Semua masih larut dalam kondisi harap-harap cemas. Teriakan Allahuakbar menderu keras saat gelombang tinggi menghantam ferry ini. Benturan-benturan antara mobil di deck 1 pun menggoyahkan hati, takut tenggelam.

Segala macam dosa mulai nampak. Teringat dengan dosa yang telah diperbuat. Mengharap ampunan-Nya. Memohon agar selamat sampai tujuan.

Berjam-jam kami dalam kondisi ini. Larut dalam ketakutan, menyebut asma Tuhan yang sebelumnya sering dilupakan. Mengharap ampunan-Nya yang sebelumnya tidak pernah dilakukan. Kondisi inilah yang sering membuat setiap manusia mengingat Tuhannya.

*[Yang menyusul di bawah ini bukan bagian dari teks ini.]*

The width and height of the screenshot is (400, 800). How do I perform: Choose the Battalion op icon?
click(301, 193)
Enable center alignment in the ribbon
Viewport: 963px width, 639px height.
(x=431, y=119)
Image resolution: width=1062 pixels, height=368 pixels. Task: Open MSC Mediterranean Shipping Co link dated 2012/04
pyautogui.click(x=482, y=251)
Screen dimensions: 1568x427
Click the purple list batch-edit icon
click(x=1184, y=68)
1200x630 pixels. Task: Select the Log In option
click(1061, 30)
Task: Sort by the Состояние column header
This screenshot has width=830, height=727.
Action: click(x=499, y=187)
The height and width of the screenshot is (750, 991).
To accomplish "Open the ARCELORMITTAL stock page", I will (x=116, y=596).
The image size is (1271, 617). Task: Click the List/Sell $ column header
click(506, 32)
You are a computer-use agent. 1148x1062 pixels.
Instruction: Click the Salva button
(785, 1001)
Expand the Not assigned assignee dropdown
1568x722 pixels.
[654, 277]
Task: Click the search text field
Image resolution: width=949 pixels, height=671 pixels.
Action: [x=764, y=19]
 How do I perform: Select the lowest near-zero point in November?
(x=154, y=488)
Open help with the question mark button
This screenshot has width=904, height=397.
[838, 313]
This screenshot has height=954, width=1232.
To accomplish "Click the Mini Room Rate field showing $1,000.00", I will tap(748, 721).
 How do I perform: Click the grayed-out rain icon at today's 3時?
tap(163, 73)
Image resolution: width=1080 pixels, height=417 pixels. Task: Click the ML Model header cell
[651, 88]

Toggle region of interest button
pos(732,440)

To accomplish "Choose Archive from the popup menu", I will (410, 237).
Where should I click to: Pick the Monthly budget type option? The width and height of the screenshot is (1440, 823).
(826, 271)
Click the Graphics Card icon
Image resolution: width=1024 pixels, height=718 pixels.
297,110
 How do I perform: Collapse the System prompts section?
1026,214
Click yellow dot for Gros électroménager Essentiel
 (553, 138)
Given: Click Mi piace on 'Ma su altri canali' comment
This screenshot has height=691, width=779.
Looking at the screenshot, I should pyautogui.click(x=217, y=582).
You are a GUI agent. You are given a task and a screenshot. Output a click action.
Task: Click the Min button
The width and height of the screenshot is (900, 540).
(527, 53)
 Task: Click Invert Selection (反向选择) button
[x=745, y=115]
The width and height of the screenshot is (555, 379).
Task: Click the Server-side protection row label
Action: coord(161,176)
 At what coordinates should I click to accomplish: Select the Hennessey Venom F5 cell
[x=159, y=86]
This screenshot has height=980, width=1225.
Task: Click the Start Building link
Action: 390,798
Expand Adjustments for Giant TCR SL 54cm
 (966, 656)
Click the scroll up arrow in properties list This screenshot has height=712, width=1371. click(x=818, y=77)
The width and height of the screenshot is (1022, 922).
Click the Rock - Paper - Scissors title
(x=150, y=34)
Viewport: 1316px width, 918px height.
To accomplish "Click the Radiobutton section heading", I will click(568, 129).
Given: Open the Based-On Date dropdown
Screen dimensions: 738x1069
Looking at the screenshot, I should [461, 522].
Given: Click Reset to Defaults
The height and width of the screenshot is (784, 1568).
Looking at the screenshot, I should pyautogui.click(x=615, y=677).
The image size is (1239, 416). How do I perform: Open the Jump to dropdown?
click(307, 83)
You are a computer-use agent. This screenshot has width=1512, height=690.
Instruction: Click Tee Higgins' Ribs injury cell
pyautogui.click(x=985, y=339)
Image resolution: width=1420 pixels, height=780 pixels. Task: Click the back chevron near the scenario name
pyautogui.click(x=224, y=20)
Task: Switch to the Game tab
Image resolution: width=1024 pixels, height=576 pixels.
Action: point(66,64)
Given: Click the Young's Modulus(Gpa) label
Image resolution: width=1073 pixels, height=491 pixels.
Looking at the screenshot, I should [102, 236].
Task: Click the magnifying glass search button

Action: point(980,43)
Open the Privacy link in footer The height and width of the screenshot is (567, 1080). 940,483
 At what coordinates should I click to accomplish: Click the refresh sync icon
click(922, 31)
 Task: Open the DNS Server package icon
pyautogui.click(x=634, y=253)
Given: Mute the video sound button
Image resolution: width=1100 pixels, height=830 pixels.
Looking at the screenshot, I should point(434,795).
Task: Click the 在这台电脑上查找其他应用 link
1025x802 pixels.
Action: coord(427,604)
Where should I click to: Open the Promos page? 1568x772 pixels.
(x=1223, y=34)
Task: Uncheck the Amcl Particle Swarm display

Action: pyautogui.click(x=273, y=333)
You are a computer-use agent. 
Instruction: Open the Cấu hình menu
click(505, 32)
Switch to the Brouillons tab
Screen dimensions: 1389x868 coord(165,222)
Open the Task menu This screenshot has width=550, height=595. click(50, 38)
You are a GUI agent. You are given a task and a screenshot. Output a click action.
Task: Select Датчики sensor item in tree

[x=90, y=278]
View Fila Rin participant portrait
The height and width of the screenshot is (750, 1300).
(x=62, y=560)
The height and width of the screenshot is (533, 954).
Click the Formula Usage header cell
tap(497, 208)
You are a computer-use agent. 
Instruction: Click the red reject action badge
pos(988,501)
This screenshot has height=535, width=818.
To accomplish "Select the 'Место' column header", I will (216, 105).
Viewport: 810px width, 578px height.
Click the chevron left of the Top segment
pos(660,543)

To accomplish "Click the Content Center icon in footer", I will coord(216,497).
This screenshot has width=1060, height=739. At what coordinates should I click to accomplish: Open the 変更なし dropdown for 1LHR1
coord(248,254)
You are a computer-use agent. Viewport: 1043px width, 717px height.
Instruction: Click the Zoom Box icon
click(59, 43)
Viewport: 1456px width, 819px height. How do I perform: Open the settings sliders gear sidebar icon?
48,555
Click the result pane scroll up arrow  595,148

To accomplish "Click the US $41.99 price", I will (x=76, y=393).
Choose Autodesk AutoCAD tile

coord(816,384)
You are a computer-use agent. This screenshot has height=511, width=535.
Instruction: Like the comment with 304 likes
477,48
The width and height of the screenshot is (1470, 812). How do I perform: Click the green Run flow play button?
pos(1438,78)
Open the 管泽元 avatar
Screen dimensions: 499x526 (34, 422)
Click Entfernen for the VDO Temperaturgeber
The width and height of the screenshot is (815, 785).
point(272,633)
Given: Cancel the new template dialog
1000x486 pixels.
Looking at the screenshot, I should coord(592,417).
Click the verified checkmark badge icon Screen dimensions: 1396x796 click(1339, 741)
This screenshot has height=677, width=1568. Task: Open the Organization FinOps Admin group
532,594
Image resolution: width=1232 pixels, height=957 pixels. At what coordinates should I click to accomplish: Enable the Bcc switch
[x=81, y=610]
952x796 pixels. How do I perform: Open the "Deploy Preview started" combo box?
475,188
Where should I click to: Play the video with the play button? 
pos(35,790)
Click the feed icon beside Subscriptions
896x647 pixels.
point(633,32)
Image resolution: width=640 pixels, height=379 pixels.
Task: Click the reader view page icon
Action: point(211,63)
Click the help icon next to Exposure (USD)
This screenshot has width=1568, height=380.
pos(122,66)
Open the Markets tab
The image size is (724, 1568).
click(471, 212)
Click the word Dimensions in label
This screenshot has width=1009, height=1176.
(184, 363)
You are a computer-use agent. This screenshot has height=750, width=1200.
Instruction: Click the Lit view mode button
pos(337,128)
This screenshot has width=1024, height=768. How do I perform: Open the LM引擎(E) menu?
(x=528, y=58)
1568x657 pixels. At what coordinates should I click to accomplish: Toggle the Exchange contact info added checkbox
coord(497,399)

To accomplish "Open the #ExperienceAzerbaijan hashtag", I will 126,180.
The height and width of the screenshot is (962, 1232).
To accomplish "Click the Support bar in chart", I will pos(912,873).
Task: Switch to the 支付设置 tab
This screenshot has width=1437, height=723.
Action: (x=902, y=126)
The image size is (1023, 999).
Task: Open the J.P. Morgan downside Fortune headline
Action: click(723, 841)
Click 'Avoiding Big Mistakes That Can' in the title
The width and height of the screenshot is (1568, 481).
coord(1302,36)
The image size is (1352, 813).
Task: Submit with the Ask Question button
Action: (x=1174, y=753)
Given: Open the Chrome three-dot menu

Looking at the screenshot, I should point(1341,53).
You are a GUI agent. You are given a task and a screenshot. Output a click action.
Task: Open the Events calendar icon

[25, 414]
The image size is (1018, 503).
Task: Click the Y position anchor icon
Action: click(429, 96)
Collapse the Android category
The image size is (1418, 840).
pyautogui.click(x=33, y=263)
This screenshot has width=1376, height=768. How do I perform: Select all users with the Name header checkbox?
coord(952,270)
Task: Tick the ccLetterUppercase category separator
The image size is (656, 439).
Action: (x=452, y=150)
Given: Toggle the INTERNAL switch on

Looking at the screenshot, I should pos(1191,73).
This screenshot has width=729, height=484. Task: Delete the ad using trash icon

Bisa jadi, setelah kondisi ini, Tuhan akan terlupakan. Asma Tuhan sudah tidak berlaku lagi, dan berlanjut untuk berbuat maksiat dan dosa.

Beberapa mil lagi hingga sampai di pulau dewata, kondisi sudah mulai terkendali. Gelombang sudah mulai surut, dan orang-orang mulai tenang.

“Alhamdulillah ya Allah”, seru seorang penumpang

“Allahuakbar”,

“Terima kasih Tuhan”,

Aku menatap wajah sang ibu muda yang setia di tempatnya, di dekat ku. Dia menciumi buah hatinya dengan penuh kasih sayang. Terpancar rona kebahagiaan yang tiada tara. Dia ingin mengungkapkan terima kasih kepada Tuhannya.

“Maaf mas, sekarang jam berapa ya?”, tiba-tiba ibu muda ini menegurku. Sontak aku terkaget dan jadi salah tingkah.

“Oh ia..jam 12 bu”,

“Jangan panggil ibu ah, mentang-mentang aku punya anak. Bisa saja masnya yang lebih tua dari saya!?”, Aku tersenyum mendengar pernyataan itu.

“Tadi juga aku tahu kalau mas memperhatikan kami. Hanya saya tidak bisa membalas walau dengan senyuman karena saya takut”, lanjutnya. Ah, aku jadi gak enak hati. Aku dibuat bingung dan salah tingkah.

“Oh ya, saya Rani dan ini anak saya, namanya Rendi”, lanjutnya memperkanlkan diri sambil mengulurkan tangannya. Akupun membalas.

“Saya Mamat. Anaknya lucu ya..”,

Ditengah sisa perjalanan laut ini, kami pun berbincang. Sungguh menarik. Tidak hanya sosok yang cantik dan anggun, tapi juga enak di ajak ngobrol.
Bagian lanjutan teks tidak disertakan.